WHAT THE EXERCISE ASKS: Repeat, please, only the lines from the top of the data down to the line with "Choose GitHub Enterprise as repository source"; include both of those lines.

DATA TO EXAMINE:
============

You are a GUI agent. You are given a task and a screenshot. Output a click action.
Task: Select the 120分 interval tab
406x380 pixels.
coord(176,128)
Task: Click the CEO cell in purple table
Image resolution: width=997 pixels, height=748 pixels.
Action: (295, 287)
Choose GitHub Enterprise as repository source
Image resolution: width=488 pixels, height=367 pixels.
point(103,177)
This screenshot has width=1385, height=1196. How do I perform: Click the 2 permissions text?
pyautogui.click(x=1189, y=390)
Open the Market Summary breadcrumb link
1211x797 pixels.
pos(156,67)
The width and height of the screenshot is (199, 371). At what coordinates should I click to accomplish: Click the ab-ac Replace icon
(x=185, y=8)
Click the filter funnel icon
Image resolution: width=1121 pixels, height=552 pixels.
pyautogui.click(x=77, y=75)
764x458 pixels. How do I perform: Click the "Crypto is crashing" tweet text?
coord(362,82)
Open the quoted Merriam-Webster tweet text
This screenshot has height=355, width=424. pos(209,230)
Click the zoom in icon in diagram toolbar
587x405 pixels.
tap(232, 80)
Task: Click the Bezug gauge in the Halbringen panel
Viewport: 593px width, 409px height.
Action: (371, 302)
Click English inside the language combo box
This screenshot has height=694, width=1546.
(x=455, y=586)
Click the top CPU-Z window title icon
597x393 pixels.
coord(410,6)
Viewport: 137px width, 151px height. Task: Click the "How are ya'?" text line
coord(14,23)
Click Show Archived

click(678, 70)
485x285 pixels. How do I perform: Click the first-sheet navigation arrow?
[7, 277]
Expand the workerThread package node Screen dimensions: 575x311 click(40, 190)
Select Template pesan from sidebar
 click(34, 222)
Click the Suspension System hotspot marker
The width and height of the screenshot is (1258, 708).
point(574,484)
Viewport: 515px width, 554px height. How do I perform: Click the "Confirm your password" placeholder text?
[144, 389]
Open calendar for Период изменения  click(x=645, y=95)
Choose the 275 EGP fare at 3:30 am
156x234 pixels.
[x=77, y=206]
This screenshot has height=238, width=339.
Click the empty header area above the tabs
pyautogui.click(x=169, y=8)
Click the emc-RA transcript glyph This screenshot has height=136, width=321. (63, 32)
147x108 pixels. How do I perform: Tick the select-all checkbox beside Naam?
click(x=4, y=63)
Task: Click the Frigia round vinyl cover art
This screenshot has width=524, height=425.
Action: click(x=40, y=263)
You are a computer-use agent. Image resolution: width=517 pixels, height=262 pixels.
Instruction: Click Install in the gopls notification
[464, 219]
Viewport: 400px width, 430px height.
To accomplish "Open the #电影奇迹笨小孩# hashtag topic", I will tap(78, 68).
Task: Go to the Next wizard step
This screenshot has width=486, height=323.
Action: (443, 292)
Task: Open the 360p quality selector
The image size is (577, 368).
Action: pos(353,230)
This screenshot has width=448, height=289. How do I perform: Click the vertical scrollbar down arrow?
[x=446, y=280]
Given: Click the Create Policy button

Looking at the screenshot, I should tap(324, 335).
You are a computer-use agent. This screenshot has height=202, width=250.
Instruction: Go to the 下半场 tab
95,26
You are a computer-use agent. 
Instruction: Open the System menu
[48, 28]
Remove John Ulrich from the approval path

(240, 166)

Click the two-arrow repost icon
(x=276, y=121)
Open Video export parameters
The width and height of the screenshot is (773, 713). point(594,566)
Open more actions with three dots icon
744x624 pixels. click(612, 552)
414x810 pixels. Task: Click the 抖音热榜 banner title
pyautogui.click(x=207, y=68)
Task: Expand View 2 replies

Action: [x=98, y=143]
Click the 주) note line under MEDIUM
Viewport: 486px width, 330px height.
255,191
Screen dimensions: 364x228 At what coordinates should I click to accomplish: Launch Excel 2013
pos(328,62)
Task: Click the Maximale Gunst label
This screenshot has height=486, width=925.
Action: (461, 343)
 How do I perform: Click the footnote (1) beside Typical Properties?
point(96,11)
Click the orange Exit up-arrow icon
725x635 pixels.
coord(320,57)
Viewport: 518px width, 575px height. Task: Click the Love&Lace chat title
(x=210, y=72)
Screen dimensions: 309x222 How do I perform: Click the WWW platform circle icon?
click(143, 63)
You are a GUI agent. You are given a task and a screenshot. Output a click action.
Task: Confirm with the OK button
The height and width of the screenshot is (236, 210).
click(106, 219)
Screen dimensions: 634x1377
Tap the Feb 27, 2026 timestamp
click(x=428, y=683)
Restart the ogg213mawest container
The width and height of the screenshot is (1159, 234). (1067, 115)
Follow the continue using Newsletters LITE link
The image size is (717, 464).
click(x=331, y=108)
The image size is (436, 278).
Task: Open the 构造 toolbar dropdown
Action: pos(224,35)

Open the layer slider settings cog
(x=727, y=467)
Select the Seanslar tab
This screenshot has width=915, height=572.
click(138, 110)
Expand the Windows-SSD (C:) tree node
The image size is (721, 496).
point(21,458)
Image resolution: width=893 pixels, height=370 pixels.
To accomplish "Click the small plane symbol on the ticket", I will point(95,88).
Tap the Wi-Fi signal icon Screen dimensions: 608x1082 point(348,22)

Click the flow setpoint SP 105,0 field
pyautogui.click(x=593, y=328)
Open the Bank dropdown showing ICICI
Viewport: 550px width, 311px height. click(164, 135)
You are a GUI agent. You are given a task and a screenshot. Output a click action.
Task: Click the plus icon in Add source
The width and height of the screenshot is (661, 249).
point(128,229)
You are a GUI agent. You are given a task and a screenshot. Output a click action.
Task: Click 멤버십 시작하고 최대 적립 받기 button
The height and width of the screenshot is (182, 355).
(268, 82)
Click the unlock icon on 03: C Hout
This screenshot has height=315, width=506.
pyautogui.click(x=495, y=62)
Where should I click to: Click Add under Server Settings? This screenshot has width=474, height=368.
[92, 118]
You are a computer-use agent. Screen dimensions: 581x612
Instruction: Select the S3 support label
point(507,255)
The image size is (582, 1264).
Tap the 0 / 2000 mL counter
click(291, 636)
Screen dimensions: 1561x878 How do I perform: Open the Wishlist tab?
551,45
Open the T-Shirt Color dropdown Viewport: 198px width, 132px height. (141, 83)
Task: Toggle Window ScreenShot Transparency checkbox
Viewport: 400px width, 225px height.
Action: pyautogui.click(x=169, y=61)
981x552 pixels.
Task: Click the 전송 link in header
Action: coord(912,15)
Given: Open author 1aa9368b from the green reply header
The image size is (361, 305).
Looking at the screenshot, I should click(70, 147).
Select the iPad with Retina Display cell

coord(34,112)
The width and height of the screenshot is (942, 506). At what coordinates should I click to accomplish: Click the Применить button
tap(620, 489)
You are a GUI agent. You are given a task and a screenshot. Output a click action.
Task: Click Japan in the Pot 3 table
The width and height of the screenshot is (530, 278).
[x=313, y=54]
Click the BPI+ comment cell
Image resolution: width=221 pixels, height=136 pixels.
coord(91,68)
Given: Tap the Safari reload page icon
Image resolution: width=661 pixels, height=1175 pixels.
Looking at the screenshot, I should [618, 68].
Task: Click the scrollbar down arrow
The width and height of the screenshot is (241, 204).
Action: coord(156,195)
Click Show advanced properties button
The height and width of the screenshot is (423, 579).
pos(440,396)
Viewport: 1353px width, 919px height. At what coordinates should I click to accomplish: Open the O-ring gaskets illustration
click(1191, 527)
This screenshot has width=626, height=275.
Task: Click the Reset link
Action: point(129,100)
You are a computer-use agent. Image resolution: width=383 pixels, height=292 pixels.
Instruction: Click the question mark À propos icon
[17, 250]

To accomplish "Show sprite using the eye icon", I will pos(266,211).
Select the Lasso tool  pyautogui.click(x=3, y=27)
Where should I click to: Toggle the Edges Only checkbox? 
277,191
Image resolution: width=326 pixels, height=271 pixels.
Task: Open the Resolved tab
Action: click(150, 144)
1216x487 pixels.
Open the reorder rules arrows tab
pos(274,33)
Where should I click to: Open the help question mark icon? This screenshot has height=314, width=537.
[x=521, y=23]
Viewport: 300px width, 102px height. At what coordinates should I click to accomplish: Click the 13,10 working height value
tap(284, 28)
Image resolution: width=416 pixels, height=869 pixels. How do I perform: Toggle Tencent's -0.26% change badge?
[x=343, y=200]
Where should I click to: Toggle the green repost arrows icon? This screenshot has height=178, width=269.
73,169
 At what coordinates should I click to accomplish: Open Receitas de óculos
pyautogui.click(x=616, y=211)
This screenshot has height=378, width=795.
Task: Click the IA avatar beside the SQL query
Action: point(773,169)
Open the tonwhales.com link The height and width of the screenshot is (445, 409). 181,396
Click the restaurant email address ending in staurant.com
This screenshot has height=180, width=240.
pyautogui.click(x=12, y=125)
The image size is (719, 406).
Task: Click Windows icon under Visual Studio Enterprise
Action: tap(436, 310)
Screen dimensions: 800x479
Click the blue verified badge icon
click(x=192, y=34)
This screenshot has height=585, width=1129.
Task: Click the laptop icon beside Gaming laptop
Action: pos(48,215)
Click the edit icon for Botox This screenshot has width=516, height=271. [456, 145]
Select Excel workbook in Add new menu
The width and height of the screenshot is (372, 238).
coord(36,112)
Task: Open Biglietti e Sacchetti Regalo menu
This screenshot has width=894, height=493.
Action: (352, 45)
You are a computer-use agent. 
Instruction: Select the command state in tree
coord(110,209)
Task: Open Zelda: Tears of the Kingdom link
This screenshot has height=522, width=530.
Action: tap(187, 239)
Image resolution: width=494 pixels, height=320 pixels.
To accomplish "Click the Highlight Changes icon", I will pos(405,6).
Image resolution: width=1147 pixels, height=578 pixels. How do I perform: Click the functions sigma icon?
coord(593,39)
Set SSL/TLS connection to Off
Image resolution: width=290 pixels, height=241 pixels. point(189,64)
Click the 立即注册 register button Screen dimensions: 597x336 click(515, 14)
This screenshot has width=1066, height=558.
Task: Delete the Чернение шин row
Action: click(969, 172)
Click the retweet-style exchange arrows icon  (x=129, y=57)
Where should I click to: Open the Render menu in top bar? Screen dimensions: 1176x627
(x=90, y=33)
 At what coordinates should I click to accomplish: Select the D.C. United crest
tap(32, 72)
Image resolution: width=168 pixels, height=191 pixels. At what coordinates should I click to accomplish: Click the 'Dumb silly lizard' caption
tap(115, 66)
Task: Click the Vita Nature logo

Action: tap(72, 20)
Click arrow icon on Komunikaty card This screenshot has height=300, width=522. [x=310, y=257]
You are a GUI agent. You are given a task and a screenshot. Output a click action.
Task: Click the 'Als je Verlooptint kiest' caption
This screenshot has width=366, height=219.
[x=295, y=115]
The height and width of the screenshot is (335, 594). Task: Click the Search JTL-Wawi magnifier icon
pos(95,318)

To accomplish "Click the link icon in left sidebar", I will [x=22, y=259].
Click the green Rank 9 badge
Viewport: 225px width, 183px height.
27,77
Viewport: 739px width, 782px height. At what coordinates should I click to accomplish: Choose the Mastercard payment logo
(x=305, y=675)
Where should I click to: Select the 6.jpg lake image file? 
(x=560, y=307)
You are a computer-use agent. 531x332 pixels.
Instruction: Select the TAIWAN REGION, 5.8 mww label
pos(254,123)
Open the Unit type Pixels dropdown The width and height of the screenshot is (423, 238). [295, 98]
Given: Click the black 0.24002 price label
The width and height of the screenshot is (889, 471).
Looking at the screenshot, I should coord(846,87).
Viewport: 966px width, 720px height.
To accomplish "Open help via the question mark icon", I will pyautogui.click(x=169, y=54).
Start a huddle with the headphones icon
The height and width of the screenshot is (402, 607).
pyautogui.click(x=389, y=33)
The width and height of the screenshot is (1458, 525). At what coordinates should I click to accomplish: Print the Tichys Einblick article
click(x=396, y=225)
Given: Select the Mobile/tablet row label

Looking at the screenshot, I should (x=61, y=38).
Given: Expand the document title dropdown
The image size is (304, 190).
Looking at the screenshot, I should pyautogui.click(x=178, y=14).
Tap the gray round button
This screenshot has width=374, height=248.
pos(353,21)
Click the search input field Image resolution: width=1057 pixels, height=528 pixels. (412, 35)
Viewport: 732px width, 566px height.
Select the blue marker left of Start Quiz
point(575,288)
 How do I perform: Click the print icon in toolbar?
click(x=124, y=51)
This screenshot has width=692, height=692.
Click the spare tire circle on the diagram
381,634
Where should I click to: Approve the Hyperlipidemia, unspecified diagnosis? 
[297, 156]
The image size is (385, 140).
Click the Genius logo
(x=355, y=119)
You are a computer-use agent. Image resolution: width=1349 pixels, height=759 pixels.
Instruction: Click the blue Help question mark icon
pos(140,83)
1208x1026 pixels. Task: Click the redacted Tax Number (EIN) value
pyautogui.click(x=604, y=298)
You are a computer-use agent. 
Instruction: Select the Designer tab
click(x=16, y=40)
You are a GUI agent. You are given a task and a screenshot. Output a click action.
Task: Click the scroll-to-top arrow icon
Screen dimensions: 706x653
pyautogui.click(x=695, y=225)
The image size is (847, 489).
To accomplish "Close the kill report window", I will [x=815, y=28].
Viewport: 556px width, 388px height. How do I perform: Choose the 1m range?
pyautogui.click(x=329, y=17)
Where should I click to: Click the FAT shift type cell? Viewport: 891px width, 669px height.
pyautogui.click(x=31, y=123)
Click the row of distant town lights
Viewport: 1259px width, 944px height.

============

ANSWER SECTION:
You are a GUI agent. You are given a task and a screenshot. Output a click action.
Task: Select the 120分 interval tab
406x380 pixels.
coord(176,128)
Task: Click the CEO cell in purple table
Image resolution: width=997 pixels, height=748 pixels.
Action: (295, 287)
Choose GitHub Enterprise as repository source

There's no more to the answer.